Vor ab kann ich nur sagen das ich nicht viel von Packard Bell, DELL und co. halte da es zu Problemen kommen kann bei Aufrüsten usw. Die haben da oft eine extra Wurst bei PC-Systemen ob es aber bei NB genauso ist weiß ich jetzt nicht.


----------



## mattinator (3. Januar 2010)

Sieht nicht schlecht aus, 699 € für:



> Easynote LJ65-DT-075GE
> 4096 MB DDR3 Arbeitsspeicher, 320 GB S-ATA Festplatte, Blu-ray ROM Laufwerk inkl. DVD-Multiformat-
> Brenner mit Double-Layer-Funktion, NVIDIA® GeForce® GT240M Grafikkarte mit 1024 MB DDR3 VRAM,
> 17,3" LED-Backlight Display mit einer Auflösung von 1600 x 900 Bildpunkten, 10/100 Gigabit Netzwerkanschluss
> ...


----------



## Dukex2 (3. Januar 2010)

Habs mal raus gesucht -link-

-Cpu top
-Graka top 
-Festplatte naja wird bestimmt eine mit 5400rpm sein (langsam)
-Ram naja kann man ja nicht viel falsch machen
-10/100 Gigabit Netzwerkanschluss gute NB haben mittlerweile alle 10/100/1000 Mbits
-Bluray top

Würde sagen man muss Abwegen was man damit machen will. Vom P/L ist es ganz ok, dabei bleibt es eben ein Packard Bell.
Wenn man Finanzieren muss ist es auf jedenfall eine Überlegung wert wegen 0%


----------



## mattinator (3. Januar 2010)

Dukex2 schrieb:


> -10/100 *Gigabit* Netzwerkanschluss gute NB haben mittlerweile alle 10/100/1000 Mbits



Denkst Du nicht, dass sie mit *Gigabit* 1000 Mbits meinen ? Wenn nicht, grenzt es schon wieder an Besch...

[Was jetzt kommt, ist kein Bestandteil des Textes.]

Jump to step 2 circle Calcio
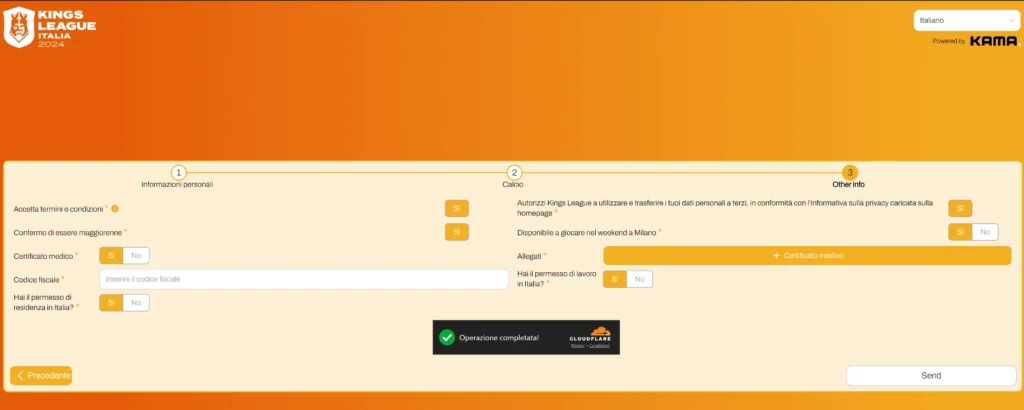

Edit 1: Hab noch mal gegoogelt, sind wohl nur 10/100 Mbits, sollte aber für den Home-Gebrauch auch reichen.


----------



## aurionkratos (3. Januar 2010)

Wobei man auch abwegen sollte, wie wichtig einem solch ein Gigabit-Lananschluss ist. Für die meisten sollte für ihr DSL ein 100er ausreichen, die wenigsten schieben viele und öfter große Dinge durchs LAN.

An sich hört sich das für mich auch gar nicht mal all zu schlecht an, aber ich halte von der Firma auch nicht viel... Musst du entscheiden


----------



## Dukex2 (3. Januar 2010)

Dann würden sie es hinschreiben!!! -Da es ja ein so tolles Angebot ist-

Auf einer Lan mit 10/100 Mbits ist es echt eine Qual beim Datenaustausch

Wie auch immer bleibt immer noch die Festplatte und der Hersteller


----------



## Herbboy (3. Januar 2010)

Dukex2 schrieb:


> Auf einer Lan mit 10/100 Mbits ist es echt eine Qual beim Datenaustausch


 das ist die frage, wie oft man auf ner LAN ist und dann auch noch "daten" austauschen "muss"...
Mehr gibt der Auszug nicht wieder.